Ao longo do dia, o dólar chegou a operar em níveis ainda mais baixos, tocando R$ 4,950 na mínima, mas reduziu o ritmo de queda no período da tarde, acompanhando ajustes no mercado global.
Semana reforça tendência de queda
No acumulado da semana, a moeda registrou baixa de 0,53%, ampliando o movimento de valorização do real observado ao longo de 2026. No ano, o dólar já recua 9,21% frente à moeda brasileira.
O movimento reforça uma tendência consistente: o câmbio segue sendo beneficiado por fluxo estrangeiro e pela redução da aversão ao risco global.
Oriente Médio no centro do movimento
O principal catalisador do dia foi o avanço nas expectativas de redução das tensões geopolíticas. O anúncio de que o Estreito de Ormuz foi completamente reaberto pelo Irã — rota estratégica para o transporte global de petróleo — trouxe alívio relevante aos mercados.
Esse movimento diminuiu a demanda por ativos considerados seguros, como o dólar, e impulsionou moedas de países emergentes, incluindo o real.
Além disso, sinais de negociações diplomáticas entre Estados Unidos e Irã, somados ao cessar-fogo envolvendo Israel e Líbano, reforçaram a percepção de menor risco no cenário internacional.
Impacto nos mercados e juros
O alívio geopolítico também teve reflexos diretos nos ativos globais.
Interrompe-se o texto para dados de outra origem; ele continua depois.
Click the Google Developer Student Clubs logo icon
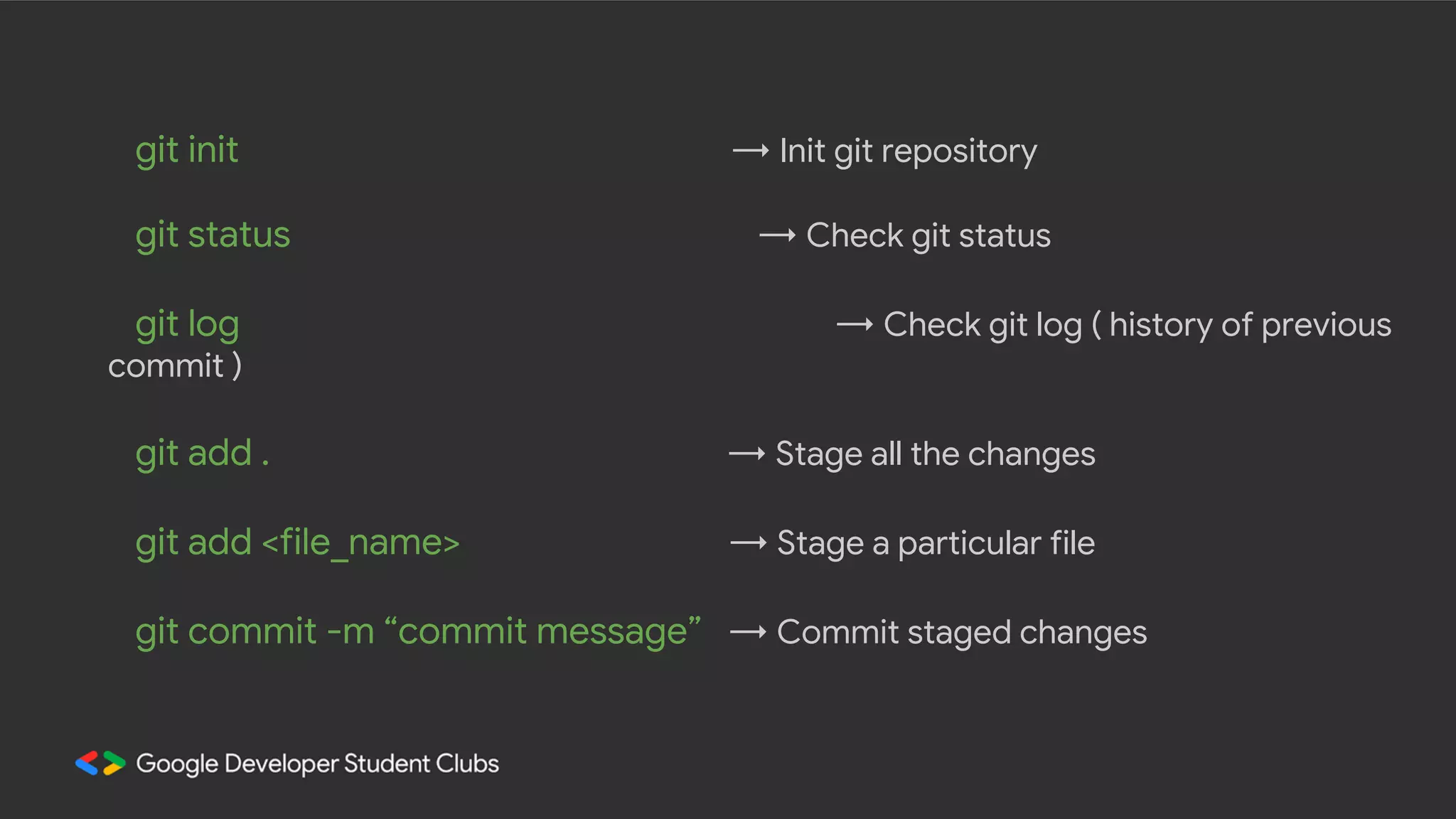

A queda do petróleo — com o Brent recuando para perto dos US$ 90 — ajudou a reduzir preocupações inflacionárias, o que se traduziu em:
- Queda dos rendimentos dos Treasuries nos Estados Unidos;
- Alívio na curva de juros no Brasil;
- Maior apetite por risco em mercados emergentes.
No mercado doméstico, apesar da melhora no câmbio, os investidores ainda mantêm cautela quanto ao ritmo de corte da Selic, com expectativa majoritária de redução mais moderada nos próximos encontros do Banco Central.
Leitura do mercado
O fechamento abaixo de R$ 5 reforça um ponto relevante: o real vive um momento de força estrutural, sustentado por diferencial de juros elevado e fluxo internacional favorável.
Ainda assim, o movimento recente tem forte dependência do cenário externo. Qualquer reversão nas negociações geopolíticas ou retomada das tensões pode rapidamente alterar a trajetória da moeda.
Por ora, o mercado passa a testar um novo patamar para o câmbio brasileiro — com o dólar voltando a níveis que não eram vistos há mais de um ano.